For about 5 - 7 days after a chemo injection, I end up with pretty decent nausea. It's not so bad the day of chemo because the first drug they put in you is some steroid anti-nausea stuff which helps you get through the rest of the day. The next 3 - 4 days are spent just trying to get a regular amount of food down. If I even *start* to get hungry and don't eat immediately, I become very sick and uncomfortable. Trouble is, when I'm hungry, thinking about food makes me nauseous. If I even get the littlest taste of something, meaning that if I can conjure the taste in my mouth before I eat it, I immediately don't want it- it makes me sick to think about it. So I can't really ever think about what I want to eat. When I get hungry, I have to decide on a food and then immediately put it out of my mind or I wont want it. If that wasn't bad enough, most of the time I'll get through a few bites of something and then I don't want any more of it. That's not to say that I'm full or don't need more food, it's just that it starts to taste gross. 

Oh wait, it gets better. And by better, I mean worse. 

As you all know by now, chemo destroys rapidly growing cells. Those aren't just cancer cells, those are also hair follicles and cells in your mouth. Ever eaten a piece of toast or a chip and felt it scratch your mouth in some way? Or suck on some sweet sugar coated candy and have your mouth feel a little raw afterwards? Fortunately, your mouth heals very quickly from that. Mine doesn't heal at all. Well, not until almost the end of my treatment cycle, so just before I get another treatment. So basically I can eat soft foods like bread or liquids with minimal discomfort but anything else I end up paying for. They say you're supposed to rinse many times throughout the day with a salt-water rinse which does help a little bit but it definitely doesn't heal the owies, it's more preventative than anything else.

This coming Friday is my last type of this kind of chemo (unless I skip it since the lastest side effect of chemo is total hearing loss- more to come on that...) and my oncologist says that the next type of chemo has different side effects but nausea isn't one of them. Stay tuned!

xoxo Ry

Monday, May 20, 2013

Busiest. Week. Ever.

I'm sure you're all wondering what we've been up to the past week so let me tell you! It's been an epic week of chaos.

Last Tuesday morning we went to Duluth for a work conference where we got to see Chris Heeter and Tuu Weh. We got back from Duluth late on Thursday night where we finished packing and got a little bit of sleep. Friday morning I went off to chemo while William, Amy and Steve started on our great move to St. Paul. Trevor joined us later and helped during the last leg of the move.

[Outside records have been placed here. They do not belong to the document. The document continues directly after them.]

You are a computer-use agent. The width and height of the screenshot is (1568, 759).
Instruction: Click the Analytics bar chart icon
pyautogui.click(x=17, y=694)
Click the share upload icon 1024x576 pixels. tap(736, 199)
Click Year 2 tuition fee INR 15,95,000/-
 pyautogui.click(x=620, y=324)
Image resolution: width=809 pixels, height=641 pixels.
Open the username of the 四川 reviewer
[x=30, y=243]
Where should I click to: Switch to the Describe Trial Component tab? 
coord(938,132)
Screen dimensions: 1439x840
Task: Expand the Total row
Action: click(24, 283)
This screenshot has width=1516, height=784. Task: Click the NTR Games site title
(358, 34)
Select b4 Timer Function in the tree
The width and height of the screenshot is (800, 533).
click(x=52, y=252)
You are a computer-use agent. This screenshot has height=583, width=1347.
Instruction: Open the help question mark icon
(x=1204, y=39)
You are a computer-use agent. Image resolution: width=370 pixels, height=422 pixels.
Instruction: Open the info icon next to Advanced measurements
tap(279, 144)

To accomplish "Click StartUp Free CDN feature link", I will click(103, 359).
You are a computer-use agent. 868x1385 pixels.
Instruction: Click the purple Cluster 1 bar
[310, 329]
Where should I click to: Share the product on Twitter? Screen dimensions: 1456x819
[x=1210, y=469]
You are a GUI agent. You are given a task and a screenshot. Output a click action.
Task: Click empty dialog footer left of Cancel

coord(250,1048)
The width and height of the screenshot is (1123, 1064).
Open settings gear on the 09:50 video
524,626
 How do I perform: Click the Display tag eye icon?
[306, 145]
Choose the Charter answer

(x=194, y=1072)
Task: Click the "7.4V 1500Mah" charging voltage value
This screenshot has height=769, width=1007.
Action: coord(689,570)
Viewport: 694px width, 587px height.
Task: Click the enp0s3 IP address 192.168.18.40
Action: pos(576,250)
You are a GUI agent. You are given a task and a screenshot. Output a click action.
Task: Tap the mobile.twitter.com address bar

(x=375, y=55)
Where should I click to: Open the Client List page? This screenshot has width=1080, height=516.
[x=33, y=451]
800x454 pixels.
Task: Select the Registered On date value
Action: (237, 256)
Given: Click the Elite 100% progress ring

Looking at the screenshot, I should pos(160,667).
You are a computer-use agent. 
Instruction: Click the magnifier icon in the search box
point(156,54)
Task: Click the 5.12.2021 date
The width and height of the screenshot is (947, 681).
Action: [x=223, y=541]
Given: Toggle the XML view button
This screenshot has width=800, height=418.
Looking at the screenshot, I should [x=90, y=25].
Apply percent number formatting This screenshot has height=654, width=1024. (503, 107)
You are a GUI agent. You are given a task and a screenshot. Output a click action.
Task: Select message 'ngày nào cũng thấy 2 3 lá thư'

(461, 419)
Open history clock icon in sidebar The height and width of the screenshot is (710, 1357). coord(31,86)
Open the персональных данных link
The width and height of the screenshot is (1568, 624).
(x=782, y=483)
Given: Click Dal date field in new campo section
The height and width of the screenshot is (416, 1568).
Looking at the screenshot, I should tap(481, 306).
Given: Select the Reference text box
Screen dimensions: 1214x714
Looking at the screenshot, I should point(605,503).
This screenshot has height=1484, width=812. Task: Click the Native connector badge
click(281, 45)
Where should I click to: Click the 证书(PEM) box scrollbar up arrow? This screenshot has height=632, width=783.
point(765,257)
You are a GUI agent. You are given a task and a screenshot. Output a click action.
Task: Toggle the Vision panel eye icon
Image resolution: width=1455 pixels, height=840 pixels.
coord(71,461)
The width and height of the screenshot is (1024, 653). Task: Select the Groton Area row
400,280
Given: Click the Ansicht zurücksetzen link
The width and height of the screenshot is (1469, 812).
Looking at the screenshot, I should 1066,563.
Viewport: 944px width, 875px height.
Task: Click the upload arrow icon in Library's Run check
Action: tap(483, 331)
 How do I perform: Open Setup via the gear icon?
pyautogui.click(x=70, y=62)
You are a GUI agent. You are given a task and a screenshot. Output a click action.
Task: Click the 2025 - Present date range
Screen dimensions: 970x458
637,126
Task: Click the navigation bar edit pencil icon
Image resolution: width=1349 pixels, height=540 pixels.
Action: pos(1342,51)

 Saturday morning in the midst of all the unpacking, we picked up a kitty from Amy and Steve that we're fostering. His name is Botzy and he's totally a teenage boy.


Random pics of the move. Late Saturday night we worked the merch table for the last Culture Cry Wolf  show which meant we didn't get home until nearly 3 am. We were so pooped.





Sunday we had to run back out to the storage locker to get pieces of the bed frame that we were missing and it was my mom's birthday so we stopped by for a quick visit followed by book group for Confronting Animal Exploitation. As you can tell, we're exhausted and there's no letting up yet. Wednesday is William's birthday and this weekend is the benefit which we're totally stoked for.

Here are the totals for the head shaving contest as we enter the last week. We're so close to meeting our goal - less than $200 to go!

Chelsea $975
Snorine $515
Shell $316
Amy $310
Al $90

Hope to see you all on Sunday at Salon Ori!